未曽有の原料高や円安にさらされ、食品や日用品の値上げが相次いでいる。アパレル業界もコスト高騰は同じだが、慢性的な供給過剰になっているため、一律値上げに踏み切る企業は少ないのが現状だ。そんな中、注目を集めるのは「鎌倉シャツ」の愛称で知られるメーカーズシャツ鎌倉の動きだ。定番のドレスシャツを5900円(税別)の標準価格で販売する同社は、セールをしない明快な価格設定と、メイド・イン・ジャパンの高品質なモノ作りが支持を集めてきた。標準価格は変更されるのか。生産部門と統括するサダ・マーチャンダイジングリプリゼンタティブの佐野取締役に聞いた。(この記事はWWDJAPAN2022年5月16日号からの抜粋に一部加筆しました)
当社は1993年に高品質な日本製シャツを4900円のお値打ち価格で売り出し、2017年に現在の5900円に変更して現在に至ります。30年近い歴史の中で、人件費、原材料費、為替の3つが同時にこれほど高騰したのは初めて。対策を練っている間にも、コストがみるみる上昇しています。コロナ前に比べて原綿価格が2倍以上になったのを含め、製造原価は単純に2割上がりました。時期までは明言できませんが、小売価格の値上げは避けられないと考えています。
コスト高だから上げるというよりも、日本製の高品質なシャツを維持するためのモデルチェンジだと捉えています。危機をバネにして、今後も持続可能なモノ作りの仕組みを構築したい。品質も一層レベルアップし、お客さまを満足させる。

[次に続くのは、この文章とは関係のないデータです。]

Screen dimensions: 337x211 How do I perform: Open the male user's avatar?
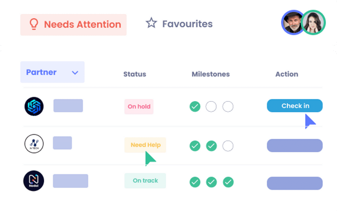pyautogui.click(x=292, y=22)
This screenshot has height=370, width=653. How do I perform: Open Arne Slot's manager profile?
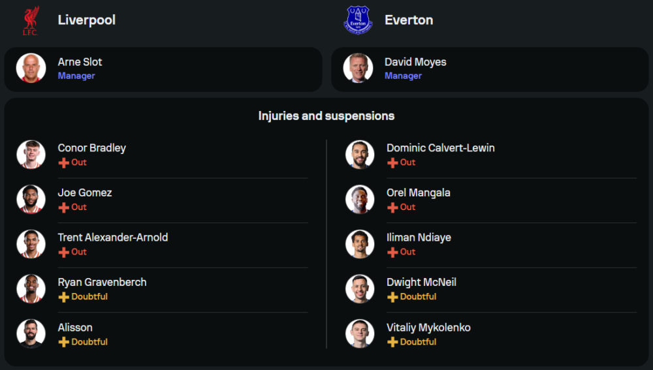click(80, 62)
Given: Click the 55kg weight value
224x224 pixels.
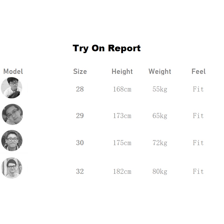Looking at the screenshot, I should [x=160, y=89].
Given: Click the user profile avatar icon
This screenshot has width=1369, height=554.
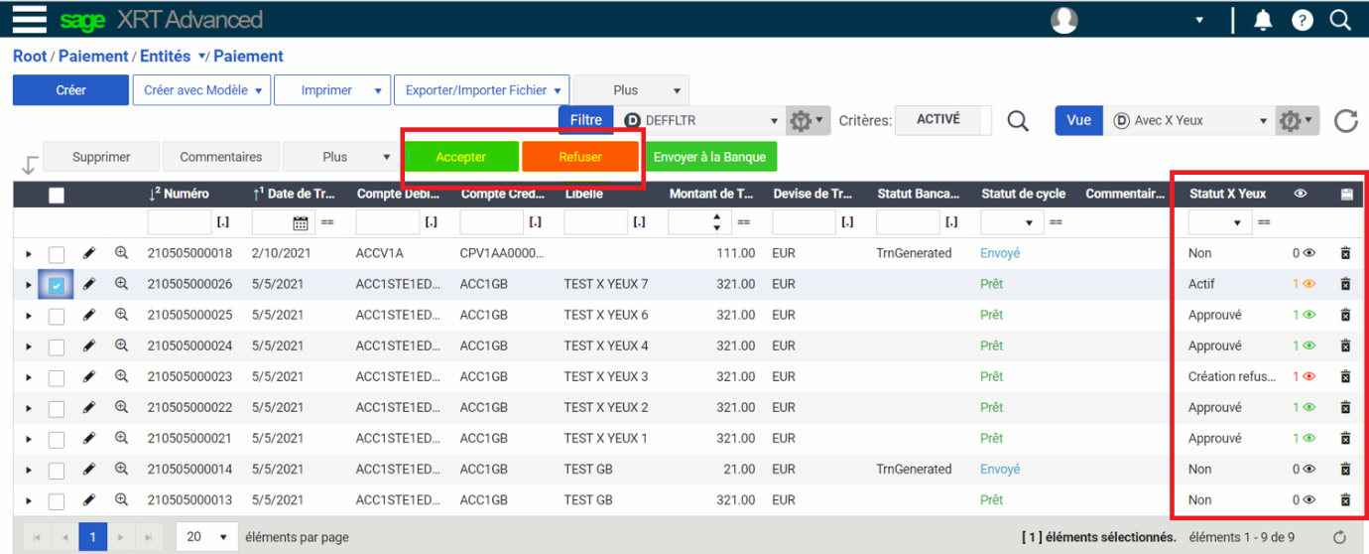Looking at the screenshot, I should 1064,20.
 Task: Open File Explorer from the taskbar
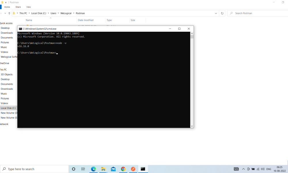click(x=103, y=169)
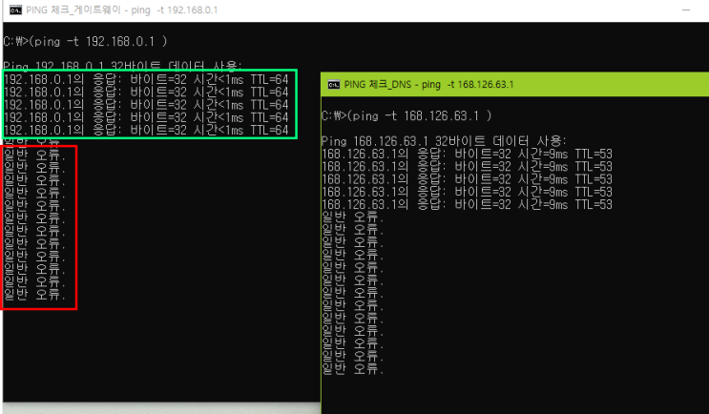Open system menu via gateway window's cmd icon
The height and width of the screenshot is (414, 709).
(x=15, y=10)
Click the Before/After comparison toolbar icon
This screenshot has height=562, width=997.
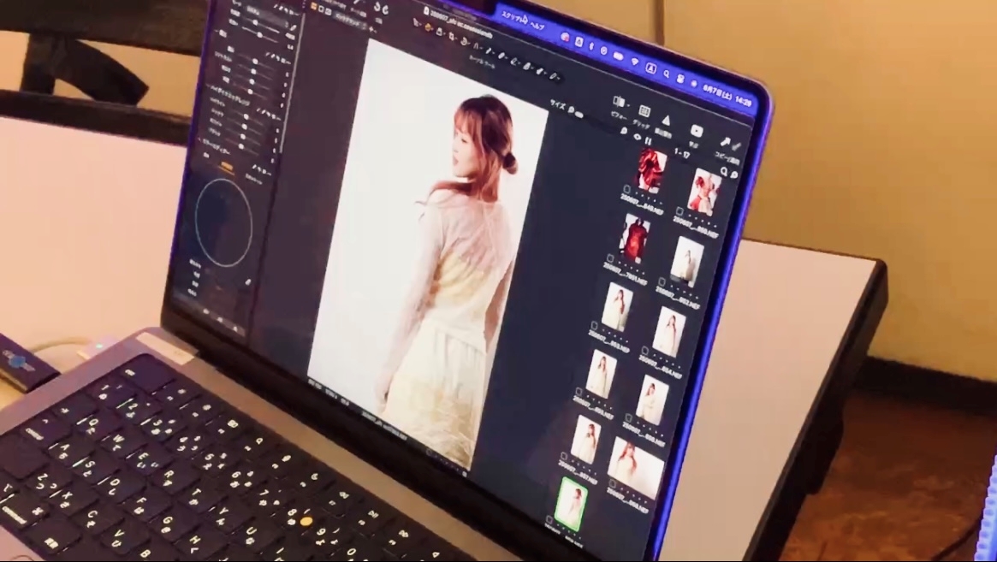point(619,102)
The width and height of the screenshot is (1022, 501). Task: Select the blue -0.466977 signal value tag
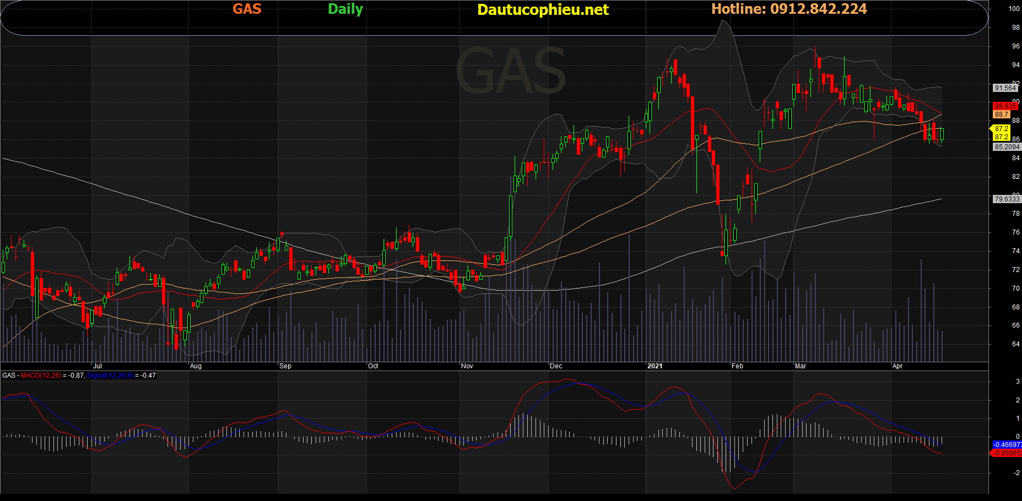tap(1007, 444)
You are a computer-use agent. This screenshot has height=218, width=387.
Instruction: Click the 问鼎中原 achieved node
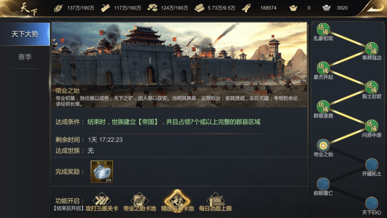click(x=372, y=126)
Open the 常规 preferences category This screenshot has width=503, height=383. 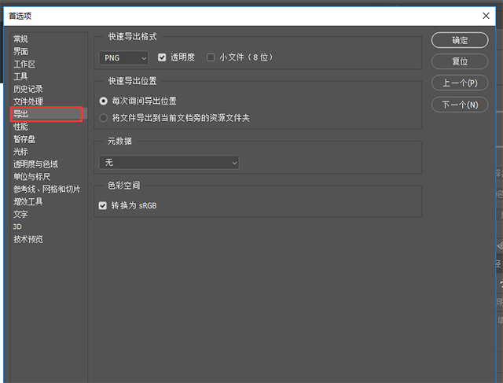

そもそも価格転嫁できない繊維業界は異常だと思います。(長引くデフレで)素材メーカーも縫製工場もコスト高をがまんするのが習い性になってしまった。大手アパレルは大半を海外生産に移し、その工賃水準を国内にまで持ち込むようになりました。それでいて日本製ならではの高品質と創意工夫を現場に要求します。国内の縫製工場はアジアからの技能実習生に頼りっぱなしだったのが、コロナ下で確保が難しくなりました。でも日本人を募集しようにも最低賃金が敬遠されて人材が集まらない。今のままでは縫製工場の経営も存続が危ぶまれる状況です。